IN vitro protection of acetylcholinesterase and butyrylcholinesterase by tetrahydroaminoacridine : Comparison with physostigmine

Abstract

The protective action of 1,2,3,4-tetrahydro-9-aminoacridine (THA) against the long-lasting inactivation of acetylcholinesterase (AChE) and butyrylcholinesterase (BuChE) brought about by diisopropylnuorophosphate (DFP) and physostigmine, as well as by neostigmine in the case of AChE only, was evaluated by a dilution technique using Electrophorus electricus AChE and horse serum BuChE as target enzymes.

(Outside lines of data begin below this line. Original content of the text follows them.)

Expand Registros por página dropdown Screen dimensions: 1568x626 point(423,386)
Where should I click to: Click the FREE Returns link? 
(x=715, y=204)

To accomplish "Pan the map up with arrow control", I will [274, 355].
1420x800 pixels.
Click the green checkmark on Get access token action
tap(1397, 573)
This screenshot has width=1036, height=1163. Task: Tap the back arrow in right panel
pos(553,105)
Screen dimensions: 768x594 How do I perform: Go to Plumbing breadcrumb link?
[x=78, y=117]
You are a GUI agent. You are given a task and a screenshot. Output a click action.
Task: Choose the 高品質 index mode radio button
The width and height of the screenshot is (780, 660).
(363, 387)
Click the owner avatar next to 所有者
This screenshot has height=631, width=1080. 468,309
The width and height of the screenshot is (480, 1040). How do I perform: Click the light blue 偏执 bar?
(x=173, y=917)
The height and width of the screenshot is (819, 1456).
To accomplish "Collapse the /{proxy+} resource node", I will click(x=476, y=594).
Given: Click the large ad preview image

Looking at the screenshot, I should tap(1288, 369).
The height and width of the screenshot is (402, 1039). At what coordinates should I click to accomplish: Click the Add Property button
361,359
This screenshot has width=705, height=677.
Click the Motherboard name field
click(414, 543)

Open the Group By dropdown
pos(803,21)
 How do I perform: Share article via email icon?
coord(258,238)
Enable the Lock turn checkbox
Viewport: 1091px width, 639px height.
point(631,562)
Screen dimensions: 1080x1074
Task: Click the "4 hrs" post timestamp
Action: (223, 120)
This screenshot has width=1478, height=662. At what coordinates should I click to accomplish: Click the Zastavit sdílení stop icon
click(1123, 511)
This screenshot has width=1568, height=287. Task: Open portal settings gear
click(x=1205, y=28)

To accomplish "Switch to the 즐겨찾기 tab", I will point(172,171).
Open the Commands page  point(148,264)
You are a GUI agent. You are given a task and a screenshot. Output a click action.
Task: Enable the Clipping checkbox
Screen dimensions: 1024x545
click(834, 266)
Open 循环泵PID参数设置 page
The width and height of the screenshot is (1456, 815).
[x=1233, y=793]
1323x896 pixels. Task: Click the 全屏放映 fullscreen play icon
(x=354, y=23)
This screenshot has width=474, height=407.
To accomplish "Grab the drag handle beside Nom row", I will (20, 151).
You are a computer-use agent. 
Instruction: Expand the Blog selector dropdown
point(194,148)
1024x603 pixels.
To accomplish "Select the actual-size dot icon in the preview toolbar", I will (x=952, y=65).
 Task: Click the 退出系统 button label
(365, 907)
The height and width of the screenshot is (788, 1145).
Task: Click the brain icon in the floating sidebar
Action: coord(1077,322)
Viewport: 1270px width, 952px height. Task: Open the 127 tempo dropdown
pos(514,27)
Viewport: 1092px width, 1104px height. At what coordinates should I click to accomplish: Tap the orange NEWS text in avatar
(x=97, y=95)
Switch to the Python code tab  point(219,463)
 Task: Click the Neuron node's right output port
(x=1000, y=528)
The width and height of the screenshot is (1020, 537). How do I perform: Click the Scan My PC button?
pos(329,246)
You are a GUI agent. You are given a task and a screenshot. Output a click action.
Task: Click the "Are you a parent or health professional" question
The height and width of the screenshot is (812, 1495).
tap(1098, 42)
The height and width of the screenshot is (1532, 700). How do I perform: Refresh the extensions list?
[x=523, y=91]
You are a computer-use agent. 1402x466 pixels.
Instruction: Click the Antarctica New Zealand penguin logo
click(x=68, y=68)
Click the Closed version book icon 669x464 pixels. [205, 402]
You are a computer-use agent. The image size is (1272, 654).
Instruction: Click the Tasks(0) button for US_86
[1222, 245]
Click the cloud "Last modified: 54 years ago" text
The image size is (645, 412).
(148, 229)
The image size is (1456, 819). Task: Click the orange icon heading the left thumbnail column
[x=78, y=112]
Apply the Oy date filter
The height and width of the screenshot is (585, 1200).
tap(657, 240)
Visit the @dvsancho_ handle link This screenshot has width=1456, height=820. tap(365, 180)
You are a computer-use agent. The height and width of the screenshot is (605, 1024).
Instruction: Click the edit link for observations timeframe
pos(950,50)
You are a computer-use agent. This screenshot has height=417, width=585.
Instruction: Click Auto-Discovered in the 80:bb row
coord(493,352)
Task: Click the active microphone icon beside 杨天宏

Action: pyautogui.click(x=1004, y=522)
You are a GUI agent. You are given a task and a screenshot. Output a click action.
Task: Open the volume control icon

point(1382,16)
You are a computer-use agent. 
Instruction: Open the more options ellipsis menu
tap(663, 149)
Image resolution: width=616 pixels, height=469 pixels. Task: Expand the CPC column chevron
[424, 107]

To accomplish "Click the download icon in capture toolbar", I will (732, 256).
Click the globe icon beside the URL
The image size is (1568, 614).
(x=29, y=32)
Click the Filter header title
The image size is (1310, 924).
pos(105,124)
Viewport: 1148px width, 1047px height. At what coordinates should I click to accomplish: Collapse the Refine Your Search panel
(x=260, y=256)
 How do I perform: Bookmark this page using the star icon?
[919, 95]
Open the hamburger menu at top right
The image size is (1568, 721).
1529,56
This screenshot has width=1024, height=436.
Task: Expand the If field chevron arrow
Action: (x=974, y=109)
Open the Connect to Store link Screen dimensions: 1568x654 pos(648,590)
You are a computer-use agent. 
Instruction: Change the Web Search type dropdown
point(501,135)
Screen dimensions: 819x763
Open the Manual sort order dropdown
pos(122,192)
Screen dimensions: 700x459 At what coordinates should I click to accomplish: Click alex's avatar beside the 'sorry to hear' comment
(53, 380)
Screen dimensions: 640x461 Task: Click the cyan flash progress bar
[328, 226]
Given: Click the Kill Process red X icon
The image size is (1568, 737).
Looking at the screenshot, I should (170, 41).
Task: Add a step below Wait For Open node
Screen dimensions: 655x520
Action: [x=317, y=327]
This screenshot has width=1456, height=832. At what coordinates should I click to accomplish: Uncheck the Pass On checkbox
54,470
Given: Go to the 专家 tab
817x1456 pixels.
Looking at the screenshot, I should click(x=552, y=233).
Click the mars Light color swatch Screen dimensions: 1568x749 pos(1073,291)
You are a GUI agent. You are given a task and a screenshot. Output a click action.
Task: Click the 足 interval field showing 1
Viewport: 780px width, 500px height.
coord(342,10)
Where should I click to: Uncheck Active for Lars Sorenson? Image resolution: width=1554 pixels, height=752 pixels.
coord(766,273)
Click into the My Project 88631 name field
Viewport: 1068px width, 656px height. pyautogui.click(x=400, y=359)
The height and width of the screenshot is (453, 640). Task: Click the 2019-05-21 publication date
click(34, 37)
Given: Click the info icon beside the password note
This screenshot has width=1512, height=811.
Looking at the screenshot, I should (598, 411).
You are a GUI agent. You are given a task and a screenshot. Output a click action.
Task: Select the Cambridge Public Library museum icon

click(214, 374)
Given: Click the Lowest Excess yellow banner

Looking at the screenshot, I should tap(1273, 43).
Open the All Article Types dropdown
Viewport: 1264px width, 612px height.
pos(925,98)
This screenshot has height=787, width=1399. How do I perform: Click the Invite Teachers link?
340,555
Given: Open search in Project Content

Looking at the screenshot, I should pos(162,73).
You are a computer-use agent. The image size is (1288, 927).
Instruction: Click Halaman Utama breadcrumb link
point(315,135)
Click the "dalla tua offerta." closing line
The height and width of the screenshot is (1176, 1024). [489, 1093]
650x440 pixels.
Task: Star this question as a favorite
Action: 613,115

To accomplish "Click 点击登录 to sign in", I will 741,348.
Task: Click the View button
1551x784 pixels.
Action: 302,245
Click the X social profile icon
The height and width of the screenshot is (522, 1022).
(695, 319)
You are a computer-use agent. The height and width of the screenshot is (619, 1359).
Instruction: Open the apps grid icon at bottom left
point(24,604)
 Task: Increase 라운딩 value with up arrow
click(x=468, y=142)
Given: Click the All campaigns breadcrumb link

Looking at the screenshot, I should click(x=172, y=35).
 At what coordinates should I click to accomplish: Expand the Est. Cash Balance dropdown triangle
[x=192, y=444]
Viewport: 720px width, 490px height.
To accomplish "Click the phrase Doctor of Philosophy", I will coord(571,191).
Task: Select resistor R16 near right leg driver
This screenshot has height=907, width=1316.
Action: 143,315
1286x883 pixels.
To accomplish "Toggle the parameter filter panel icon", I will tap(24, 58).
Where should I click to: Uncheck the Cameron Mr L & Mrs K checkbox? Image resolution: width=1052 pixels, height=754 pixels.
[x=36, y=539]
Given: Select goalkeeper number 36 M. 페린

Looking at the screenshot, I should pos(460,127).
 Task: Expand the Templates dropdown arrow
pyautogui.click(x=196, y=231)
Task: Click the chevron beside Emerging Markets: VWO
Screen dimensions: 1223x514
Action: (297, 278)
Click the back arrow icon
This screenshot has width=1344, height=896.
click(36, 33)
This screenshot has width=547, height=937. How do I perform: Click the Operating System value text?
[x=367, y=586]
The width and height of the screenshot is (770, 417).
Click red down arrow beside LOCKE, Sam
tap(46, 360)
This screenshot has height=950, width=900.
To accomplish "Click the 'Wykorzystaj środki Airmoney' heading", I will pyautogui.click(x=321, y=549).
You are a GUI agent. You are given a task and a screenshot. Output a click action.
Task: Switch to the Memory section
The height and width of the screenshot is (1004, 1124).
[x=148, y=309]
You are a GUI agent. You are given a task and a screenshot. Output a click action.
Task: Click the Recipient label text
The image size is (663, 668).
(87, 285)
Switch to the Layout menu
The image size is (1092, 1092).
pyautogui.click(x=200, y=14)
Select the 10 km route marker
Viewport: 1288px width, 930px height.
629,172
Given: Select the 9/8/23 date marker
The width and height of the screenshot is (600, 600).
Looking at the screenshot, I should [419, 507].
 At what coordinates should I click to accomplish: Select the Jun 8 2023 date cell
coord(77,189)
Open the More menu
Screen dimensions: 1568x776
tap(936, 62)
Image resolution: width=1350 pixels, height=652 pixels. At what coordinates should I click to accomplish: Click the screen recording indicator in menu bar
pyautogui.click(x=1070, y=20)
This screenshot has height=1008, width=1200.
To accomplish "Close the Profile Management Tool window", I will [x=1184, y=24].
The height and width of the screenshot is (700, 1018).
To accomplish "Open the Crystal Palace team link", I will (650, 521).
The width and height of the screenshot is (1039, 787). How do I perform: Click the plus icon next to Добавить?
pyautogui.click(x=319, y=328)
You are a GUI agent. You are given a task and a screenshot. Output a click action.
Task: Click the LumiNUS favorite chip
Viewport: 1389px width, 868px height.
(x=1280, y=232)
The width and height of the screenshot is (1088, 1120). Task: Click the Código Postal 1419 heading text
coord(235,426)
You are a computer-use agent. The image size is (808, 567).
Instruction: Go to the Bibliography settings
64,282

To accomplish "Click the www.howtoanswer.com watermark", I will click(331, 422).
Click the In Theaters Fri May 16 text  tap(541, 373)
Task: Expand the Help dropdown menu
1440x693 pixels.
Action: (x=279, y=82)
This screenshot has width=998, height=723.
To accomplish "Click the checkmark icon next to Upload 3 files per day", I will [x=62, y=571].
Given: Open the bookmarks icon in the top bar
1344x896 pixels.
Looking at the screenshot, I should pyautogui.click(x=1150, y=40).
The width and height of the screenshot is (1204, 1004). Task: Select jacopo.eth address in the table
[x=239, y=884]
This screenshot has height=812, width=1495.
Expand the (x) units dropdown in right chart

In parallel experiments, the ability of physostigmine itself to protect these enzymes from DFP was evaluated and compared with that of THA. THA pretreatment was seen to prevent in a dose-dependent manner the inhibition of both AChE and BuChE. However, it was appreciably more potent towards AChE than towards BuChE. THA mean ec 50 values for protecting AChE against 10, 40 and 100 μM DFP were 0.04, 0.16 and 0.45 μM, respectively; against 1 μM physostigmine the value was 1.8 μM and against 1.2 μm neostigmine it was 3.0 μM. The THA mean ec 50 value for protecting BuChE against 3 μM physostigmine was 0.55 μM and the values for protecting against 3, 10 and 40 μM DFP were 1.5, 3 and >10 μM, respectively. The protective action of THA was time independent: recovery of the maximal enzymic activity was immediate upon dilution. Unlike THA, the protective action of physostigmine developed progressively after dilution and was maximal within 3–4 (AChE) or 6–8 hr (BuChE). Under our experimental conditions, 0.3 μM physostigmine protected approximately 70% of AChE from 40 μM DFP and 5 μM physostigmine protected 9 and 47% of BuChE from 40 and 3 μM DFP, respectively. The results of this work suggest that THA exerts its protective action by shielding the active site of AChE and BuChE from the attack of the inactivating agents on account of its higher enzymic affinity, whereas the protective action of physostigmine against DFP takes advantage also of the carbamylation of the enzyme. These results are in line with the hypothesis that protection of AChE is the primary mechanism responsible for the antidotal action of THA against organophosphorus poisoning.